I don't intend to publish this, so I'm sharing it with you guys. Feel free to suggest edits if you want, although it's not a big deal. I just thought you all might enjoy a piece of "sudden fiction" (a.k.a., short fiction, less than 1500 words.)
Pompeii
by B. L. Hoover
When archeologists were uncovering the ruins of Pompeii,
a seaside Italian city destroyed by Mt. Vesuvius during an
eruption in A.D. 79, they found the remains of a dog, still
wearing a collar and chain, outside of the house of a wealthy
fuller named Vesonius Primus. Not too far from the dog were
the remains of a woman and of a child, presumed to be her son. The earth rumbled beneath him like a territorial growl, waking him from his doze on the doorstep, and he lifted his head to sniff cautiously at the strange, faint scent of fire-smoke in the air. For two days now, everything in this small, sandy cluster-of-dens had been odd. All of the two-legs smelled strongly of fear, and he had watched intently while line after line of them had trooped past this doorway loaded with carry-baskets, their two-leg pups clutching hands and skirts, all headed toward the big-blue-water and the boats waiting for them there.

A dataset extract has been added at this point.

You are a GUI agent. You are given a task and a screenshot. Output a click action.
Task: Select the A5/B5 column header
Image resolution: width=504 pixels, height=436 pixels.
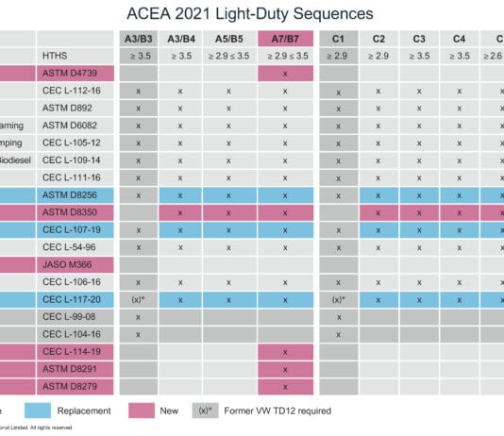pyautogui.click(x=229, y=39)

His own two-leg alpha pack male had left him here, chained to the doorway with a kick to the ribs and strict instructions: stay, guard, watch. There was a leather collar around his neck, meant to reinforce those orders, he guessed, but they needn’t have bothered. He would never leave his own territory undefended. Still, that faint scent of fire on the wind kept him anxious and restless. More than anything, he had wanted to be able to move away from the door and sniff around, just to reassure his own instincts that the fire-smell was not accompanied by a fire itself. Unidentified danger-scents made him feel strange inside, as if he wanted to both run and fight at the same time. He had gone into a watchful half-sleep as the sun went down last night, the streets still full of two-legs and their carts.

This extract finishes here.